The buyer this time around was the Lomax Trust, whose trustee is Lonnie Dorn, according to the deed. Dorn is a senior adviser at ClearRock Capital and did not reply to a request for comment. The seller was The 2750 Vallejo Trust, whose trustee is Tracy Keyser. She could not be reached for comment.
CBRE: AI’s impact on downtown could be huge
In some positive news for San Francisco’s commercial sector, CBRE predicts that over the next five years AI companies could nearly halve the city’s current 36 percent vacancy rate.
AI companies could expand into as much as 21 million square feet of office space by 2030, according to the newly released report.
That’s more than four times the 5 million square feet that AI companies currently occupy across San Francisco, and is already up substantially from the 1.7 million square feet AI companies were in just last summer.
“AI is a big deal, every bit as big as mobile was to the recovery during the post-financial crisis,” Colin Yasukochi, executive director of CBRE’s tech insights center, told the Business Times. “When you talk to venture capitalists, they will tell you this is still in the early innings.”
What do top commercial executives make?
Even with the tough times in the commercial sector, some commercial executives are still seeing higher salaries than ever, according to The Real Deal’s analysis of publicly traded companies’ comp packages.
Hudson Pacific Properties’ chief executive received a 2024 compensation boost that amounted to three times his salary just one year prior, even as the L.A.-based real estate investment trust experienced mounting losses, TRD found. Chairman and CEO Victor Coleman raked in about $25 million in 2024, according to the company’s latest proxy statement filed April 23, compared to $8 million in 2023.
TRD looked at the 2024 pay of the C-suite at 10 publicly traded, commercial real estate companies headquartered in Los Angeles, several of which have substantial holdings in the Bay Area. No other company saw such a stark contrast when it came to executive compensation, losses and profits than Hudson Pacific, whose Bay Area portfolio includes the Ferry Building and Rincon Center in San Francisco, the Metro Center and Palo Alto Square on the Peninsula and Concourse and Gateway in San Jose, according to its website.
Alexandria Real Estate Equities’ founder and executive chairman, Joel Marcus, received the equivalent of nearly $18 million in total compensation last year, roughly $2.5 million more than in 2023. The 2024 sum included a special $30,000 bonus to mark his 30-year anniversary at the firm, which owns 8.4 million rentable square feet in the Bay Area, including five “Megacampus Ecosystems,” according to the life science developer’s website.

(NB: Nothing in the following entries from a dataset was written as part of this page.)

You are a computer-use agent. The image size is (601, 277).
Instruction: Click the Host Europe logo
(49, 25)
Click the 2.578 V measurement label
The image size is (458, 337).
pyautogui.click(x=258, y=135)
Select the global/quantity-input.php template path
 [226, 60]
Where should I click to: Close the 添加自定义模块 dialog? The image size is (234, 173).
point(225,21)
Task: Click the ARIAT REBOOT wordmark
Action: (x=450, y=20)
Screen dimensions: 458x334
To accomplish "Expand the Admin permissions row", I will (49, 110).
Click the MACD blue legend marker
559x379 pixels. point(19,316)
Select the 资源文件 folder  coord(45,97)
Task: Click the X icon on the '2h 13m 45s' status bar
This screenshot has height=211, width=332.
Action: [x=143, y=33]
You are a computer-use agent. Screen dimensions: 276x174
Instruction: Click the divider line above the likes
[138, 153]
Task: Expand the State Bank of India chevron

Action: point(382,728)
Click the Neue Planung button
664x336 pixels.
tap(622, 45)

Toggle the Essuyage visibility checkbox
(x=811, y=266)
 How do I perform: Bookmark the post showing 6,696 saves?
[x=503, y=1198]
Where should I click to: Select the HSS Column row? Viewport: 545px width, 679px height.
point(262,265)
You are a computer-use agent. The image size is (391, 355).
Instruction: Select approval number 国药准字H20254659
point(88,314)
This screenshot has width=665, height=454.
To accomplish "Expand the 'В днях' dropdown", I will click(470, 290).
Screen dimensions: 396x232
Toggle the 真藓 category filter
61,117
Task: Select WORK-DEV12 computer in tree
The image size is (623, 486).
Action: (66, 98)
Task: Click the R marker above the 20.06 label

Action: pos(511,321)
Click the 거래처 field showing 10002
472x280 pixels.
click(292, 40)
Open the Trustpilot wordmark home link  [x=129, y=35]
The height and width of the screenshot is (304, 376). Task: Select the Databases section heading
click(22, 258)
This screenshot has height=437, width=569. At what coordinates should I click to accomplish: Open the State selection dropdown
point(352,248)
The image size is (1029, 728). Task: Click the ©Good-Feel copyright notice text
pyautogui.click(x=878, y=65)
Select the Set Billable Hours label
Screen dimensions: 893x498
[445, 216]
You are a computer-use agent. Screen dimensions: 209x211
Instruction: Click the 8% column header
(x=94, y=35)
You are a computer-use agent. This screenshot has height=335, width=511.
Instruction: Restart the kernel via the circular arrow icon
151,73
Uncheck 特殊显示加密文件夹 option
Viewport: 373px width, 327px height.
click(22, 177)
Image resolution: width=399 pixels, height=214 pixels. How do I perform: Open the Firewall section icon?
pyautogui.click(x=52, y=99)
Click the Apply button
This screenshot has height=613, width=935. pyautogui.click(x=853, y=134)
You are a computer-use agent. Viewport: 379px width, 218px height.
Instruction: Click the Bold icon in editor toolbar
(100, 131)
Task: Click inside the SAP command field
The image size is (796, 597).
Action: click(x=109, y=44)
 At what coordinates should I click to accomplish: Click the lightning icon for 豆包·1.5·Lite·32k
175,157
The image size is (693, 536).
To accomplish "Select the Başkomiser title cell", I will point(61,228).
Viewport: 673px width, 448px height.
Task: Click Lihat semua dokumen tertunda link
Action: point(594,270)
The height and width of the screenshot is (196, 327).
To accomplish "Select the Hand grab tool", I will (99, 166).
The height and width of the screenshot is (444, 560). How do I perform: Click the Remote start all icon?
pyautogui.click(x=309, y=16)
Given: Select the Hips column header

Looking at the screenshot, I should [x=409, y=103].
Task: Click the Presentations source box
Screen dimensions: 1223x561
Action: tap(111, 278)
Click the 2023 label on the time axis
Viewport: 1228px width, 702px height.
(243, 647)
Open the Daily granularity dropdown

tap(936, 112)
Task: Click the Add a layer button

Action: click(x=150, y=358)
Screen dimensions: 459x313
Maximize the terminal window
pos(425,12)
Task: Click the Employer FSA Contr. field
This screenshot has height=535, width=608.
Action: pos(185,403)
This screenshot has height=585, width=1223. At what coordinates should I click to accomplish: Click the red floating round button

Another life science developer with a big Bay Area presence, Kilroy Realty, brought in Angela Aman to replace John Kilroy last year. Her compensation was valued at about $11 million in 2024 and included a one-time equity boost to partly induce her to accept the job, the proxy reads, as well as almost $700,000 in relocation expenses like temporary housing, travel, broker fees and taxes. Aman’s predecessor, who helmed Kilroy Realty for three decades and whose father founded it, earned around $12.5 million in 2023.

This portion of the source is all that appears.